- What you are asked to do -
The answer is the line that contains "The image size is (500, 416)." followed by every later line of the entries below, each repeated exactly, and nothing else.

[Collection entries]
┌──
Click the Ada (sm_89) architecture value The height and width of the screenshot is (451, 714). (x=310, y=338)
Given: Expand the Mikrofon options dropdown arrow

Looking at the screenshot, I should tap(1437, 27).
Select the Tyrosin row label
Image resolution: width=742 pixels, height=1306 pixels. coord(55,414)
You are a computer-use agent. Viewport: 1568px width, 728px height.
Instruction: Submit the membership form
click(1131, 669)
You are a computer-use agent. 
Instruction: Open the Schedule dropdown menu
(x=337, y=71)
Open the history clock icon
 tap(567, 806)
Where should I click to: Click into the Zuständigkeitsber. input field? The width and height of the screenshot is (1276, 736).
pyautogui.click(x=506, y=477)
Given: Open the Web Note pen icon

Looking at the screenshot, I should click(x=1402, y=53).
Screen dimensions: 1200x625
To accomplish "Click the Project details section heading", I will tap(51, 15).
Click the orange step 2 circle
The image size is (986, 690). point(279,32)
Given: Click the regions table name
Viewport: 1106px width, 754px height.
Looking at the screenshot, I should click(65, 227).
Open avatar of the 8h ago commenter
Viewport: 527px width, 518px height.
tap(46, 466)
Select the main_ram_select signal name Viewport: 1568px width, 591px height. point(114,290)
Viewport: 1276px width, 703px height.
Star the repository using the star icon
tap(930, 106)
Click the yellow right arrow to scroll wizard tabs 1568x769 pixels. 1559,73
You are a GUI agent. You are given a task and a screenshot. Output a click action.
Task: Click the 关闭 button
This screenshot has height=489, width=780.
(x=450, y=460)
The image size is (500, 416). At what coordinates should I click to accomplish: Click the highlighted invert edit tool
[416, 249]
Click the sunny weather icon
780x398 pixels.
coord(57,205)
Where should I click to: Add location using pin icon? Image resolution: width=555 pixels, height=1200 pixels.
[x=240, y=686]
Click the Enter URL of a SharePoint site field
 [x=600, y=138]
└──
- Task answer -
The image size is (500, 416). At what coordinates should I click to accomplish: Click the highlighted invert edit tool
[416, 249]
Click the sunny weather icon
780x398 pixels.
coord(57,205)
Where should I click to: Add location using pin icon? Image resolution: width=555 pixels, height=1200 pixels.
[x=240, y=686]
Click the Enter URL of a SharePoint site field
 [x=600, y=138]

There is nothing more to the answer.